Task instructions
All lines from the one containing "Task: Collapse Good-Transition6969's" down to the one containing "The height and", both ends included, are to be given again exactly; omit the rest of the listing below.

==== Dataset extract ====

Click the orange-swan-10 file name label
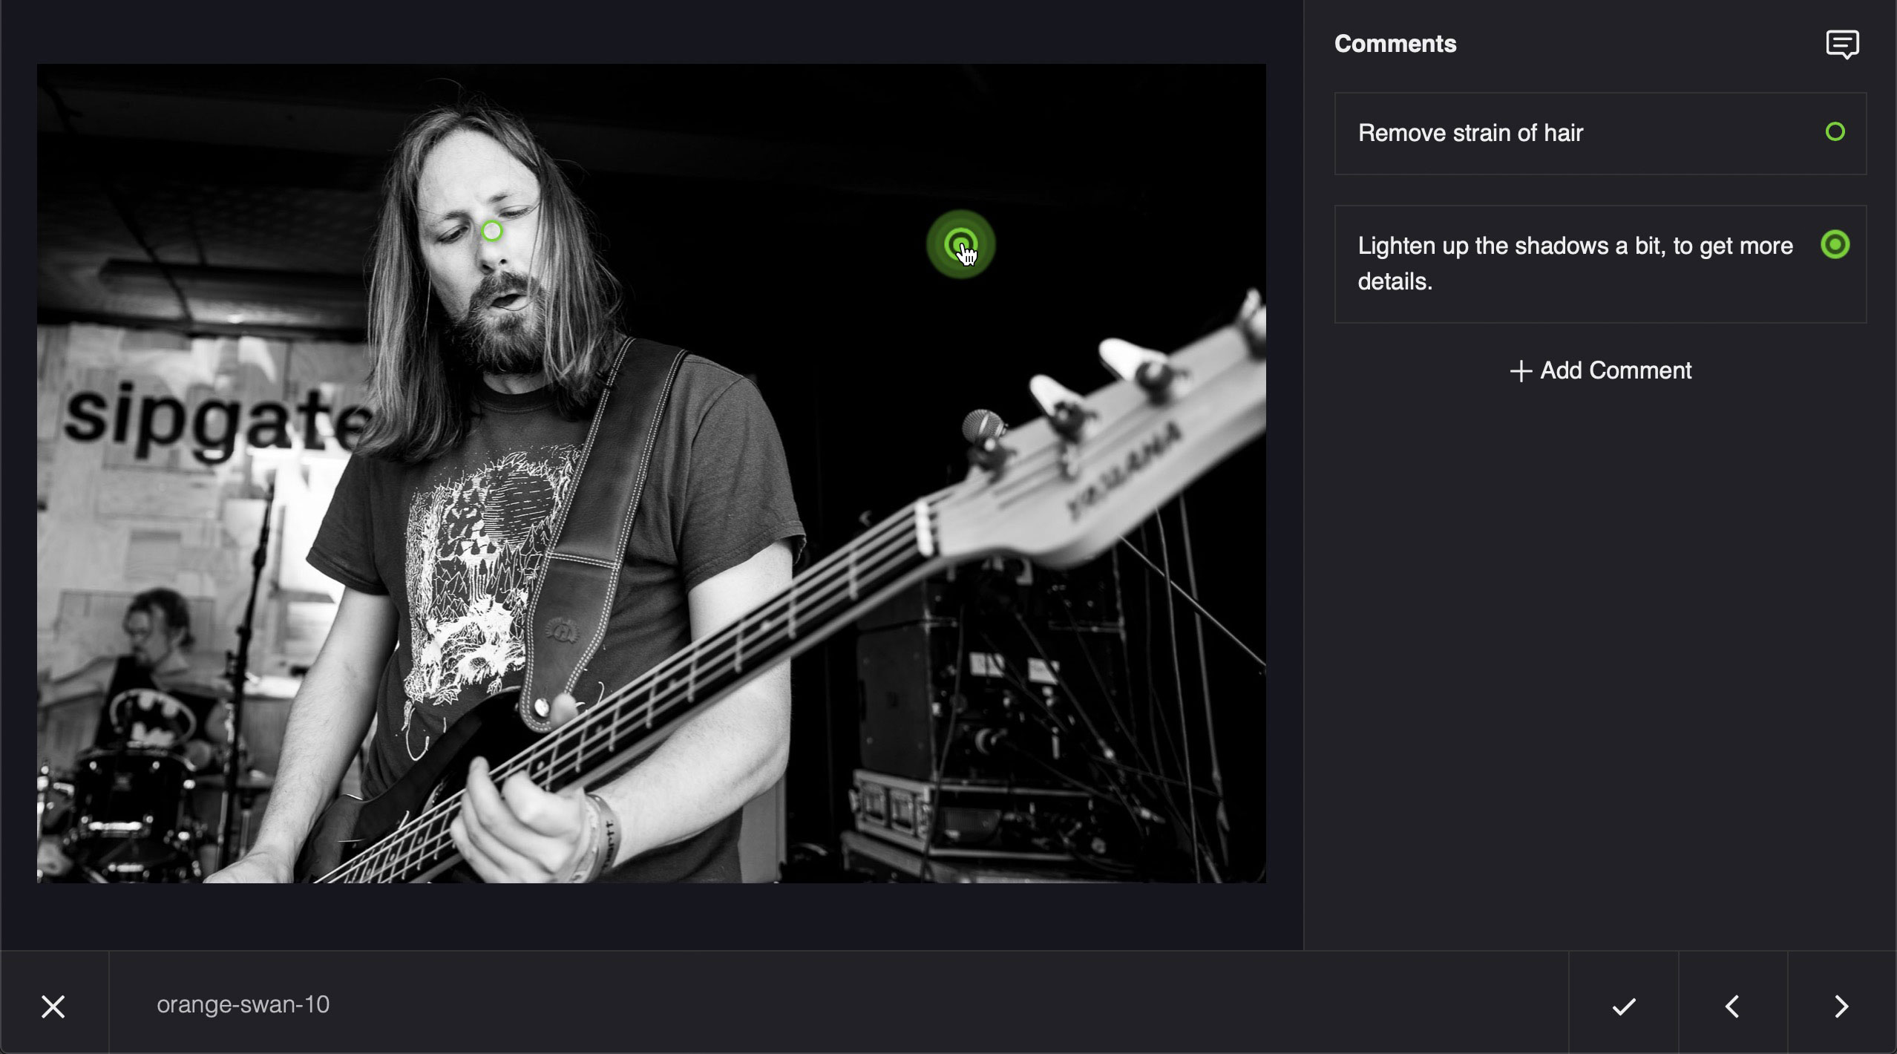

====
==== Dataset extract ====

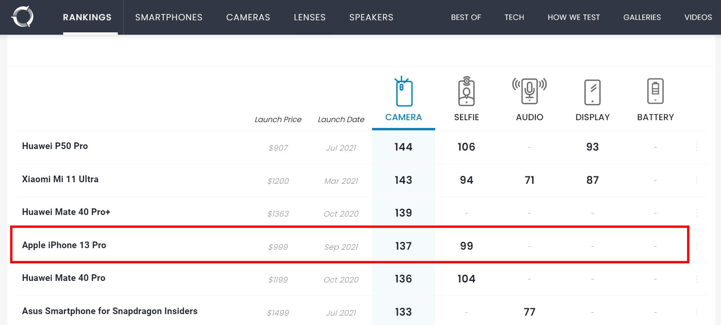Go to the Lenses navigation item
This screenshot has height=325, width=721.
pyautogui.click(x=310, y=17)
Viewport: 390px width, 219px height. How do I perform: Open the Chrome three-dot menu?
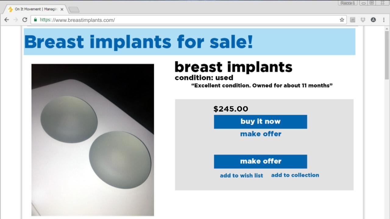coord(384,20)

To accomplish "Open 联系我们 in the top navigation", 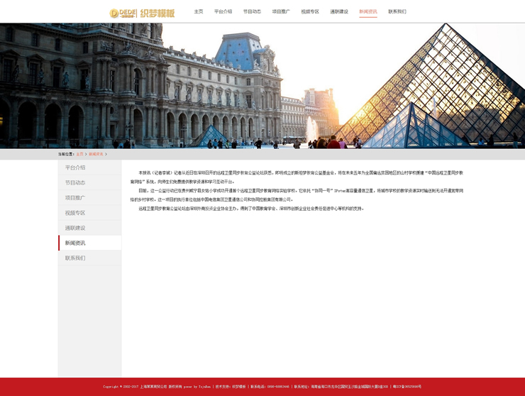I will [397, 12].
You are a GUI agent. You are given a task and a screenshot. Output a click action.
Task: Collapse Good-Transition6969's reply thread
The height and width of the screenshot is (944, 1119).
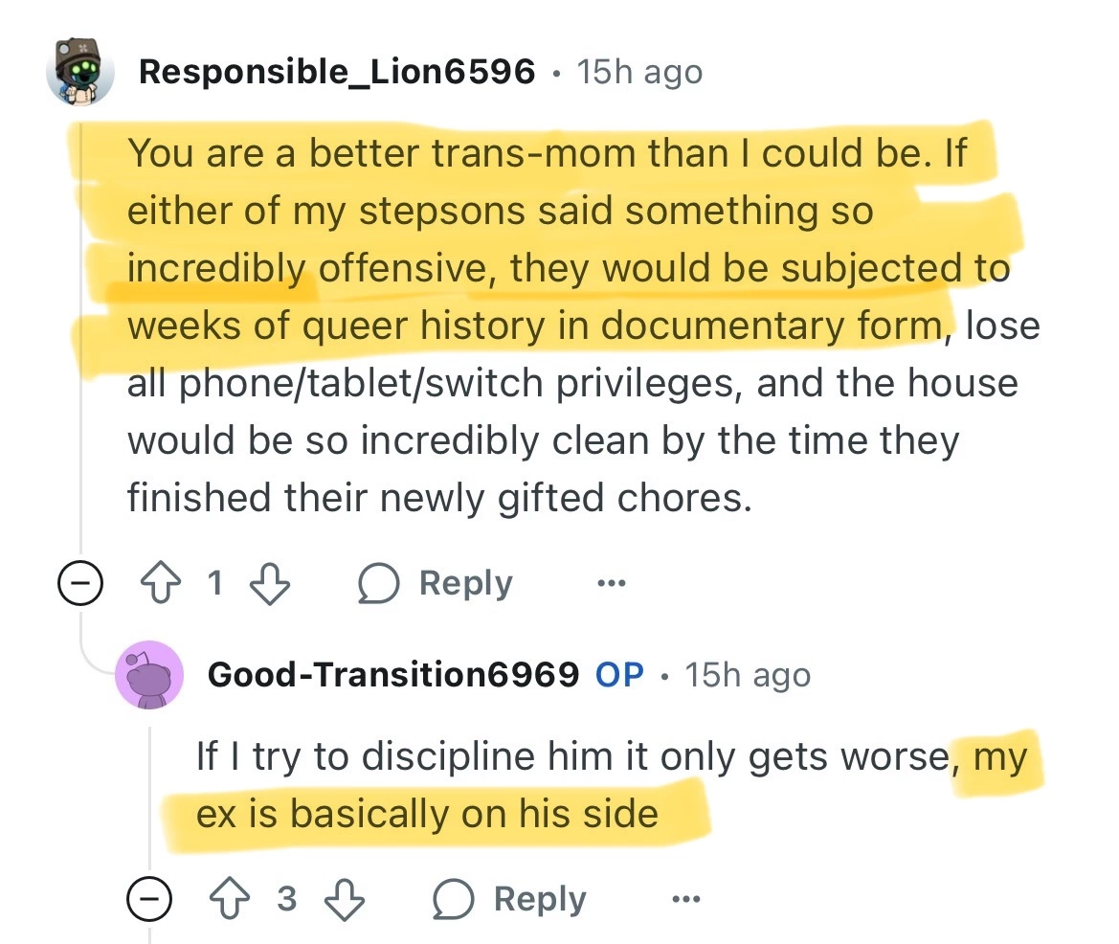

====
==== Dataset extract ====

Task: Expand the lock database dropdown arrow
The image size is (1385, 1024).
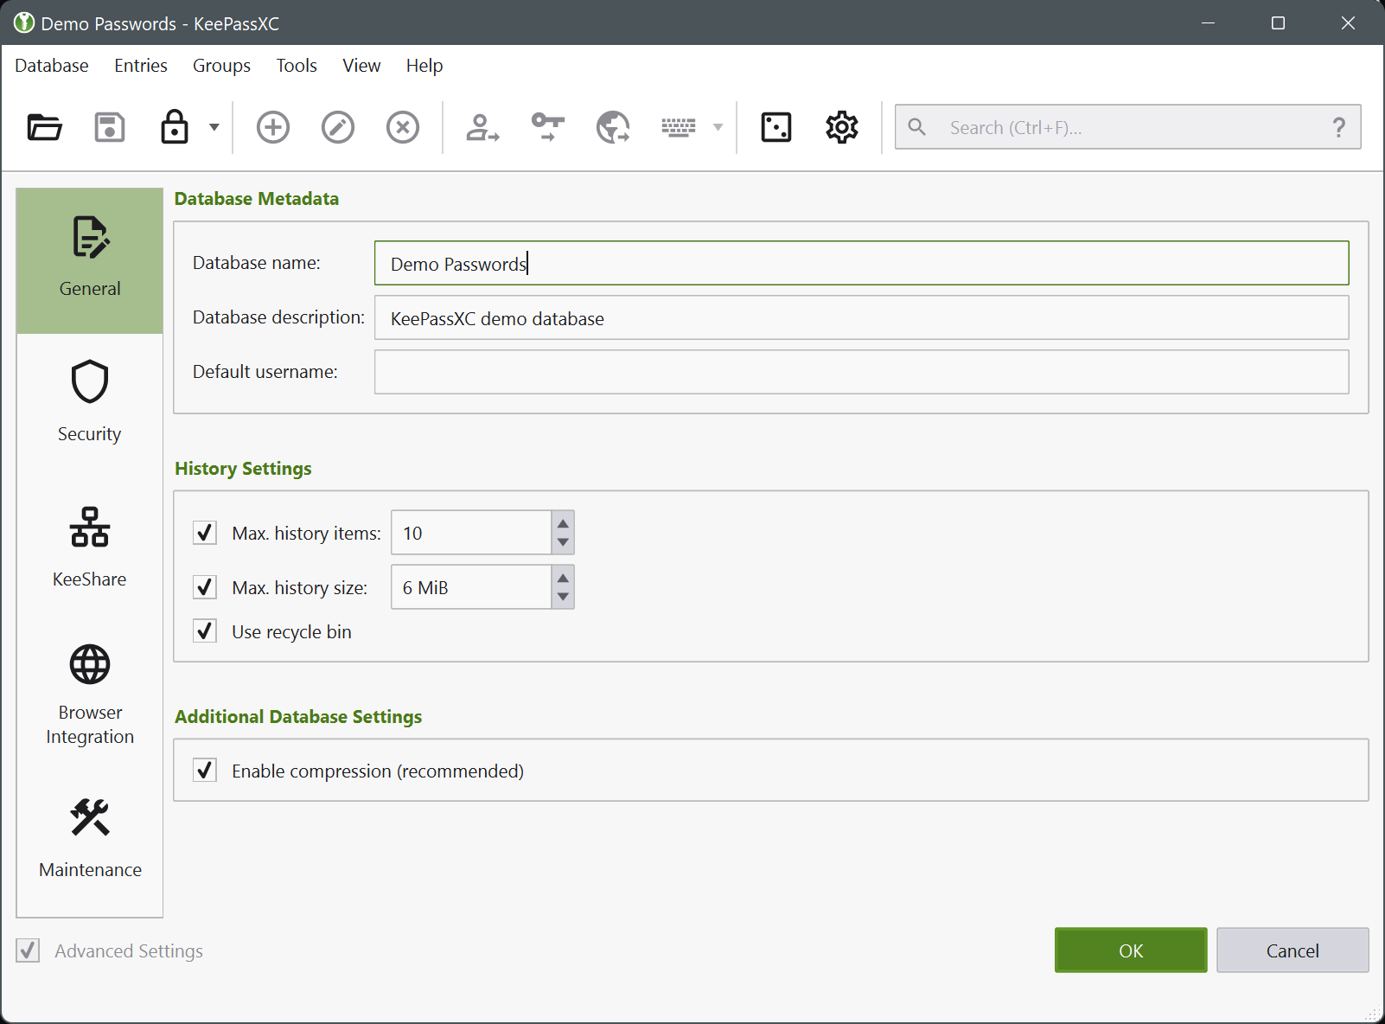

====

Exercise output
Task: Collapse Good-Transition6969's reply thread
The height and width of the screenshot is (944, 1119).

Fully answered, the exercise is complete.